TASK BRIEF –
With the pictures omitted, print exactly the lines below, from the one containing "You are a GUI" through the one containing "The width and", and nothing else.

RECORDS SHOWN –
• • •

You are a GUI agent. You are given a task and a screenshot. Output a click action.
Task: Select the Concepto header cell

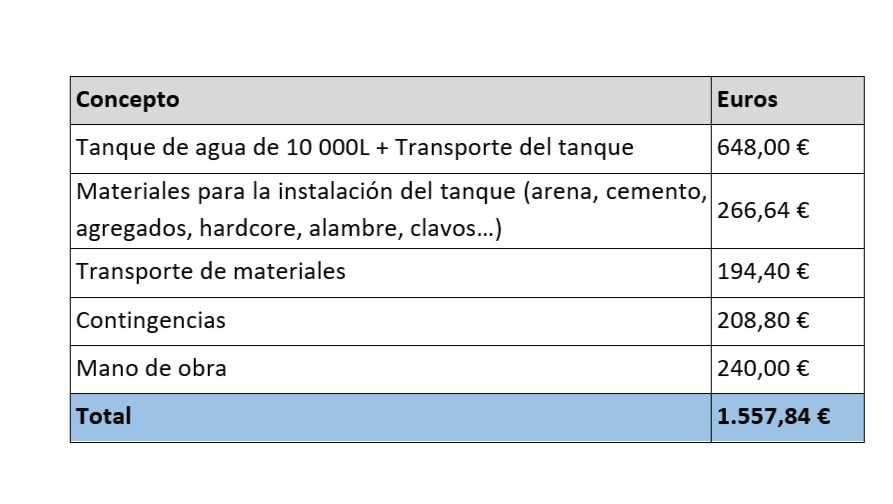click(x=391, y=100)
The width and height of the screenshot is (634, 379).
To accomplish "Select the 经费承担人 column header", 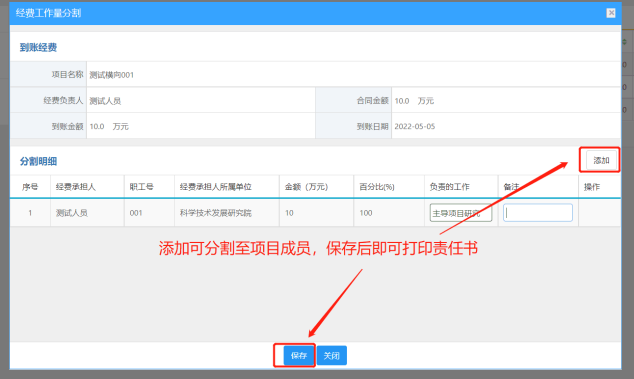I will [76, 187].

• • •

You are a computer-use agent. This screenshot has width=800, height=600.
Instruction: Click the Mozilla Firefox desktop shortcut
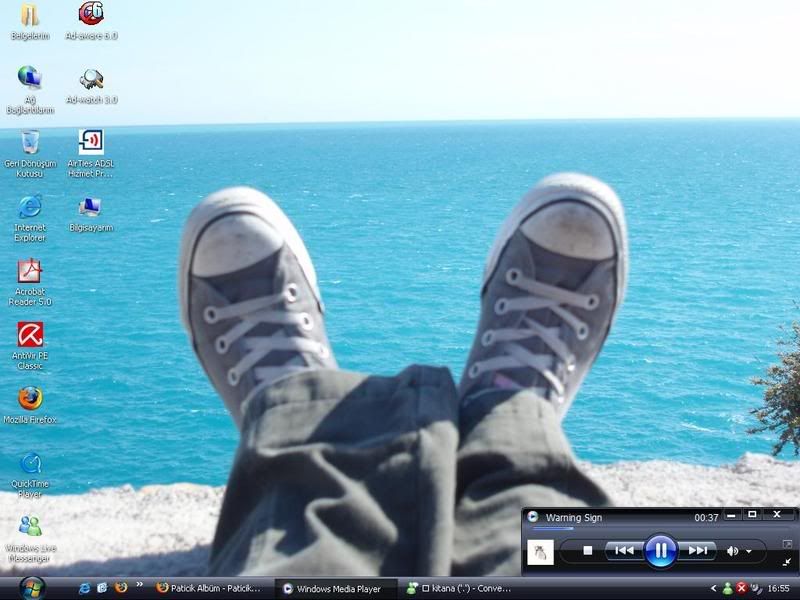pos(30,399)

• • •

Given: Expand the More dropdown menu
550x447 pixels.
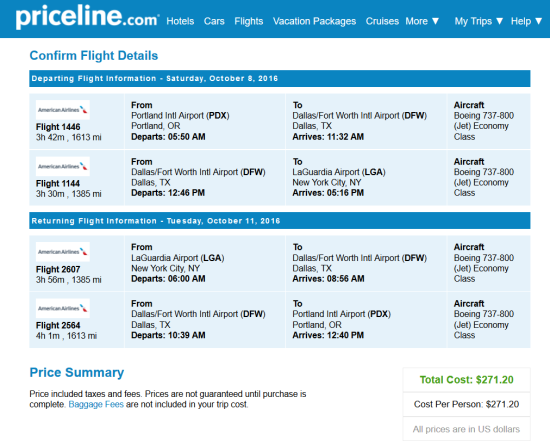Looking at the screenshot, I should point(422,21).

• • •

SOLUTION TO THIS EXERCISE –
You are a GUI agent. You are given a task and a screenshot. Output a click action.
Task: Select the Concepto header cell

click(x=391, y=100)
The width and height of the screenshot is (634, 379).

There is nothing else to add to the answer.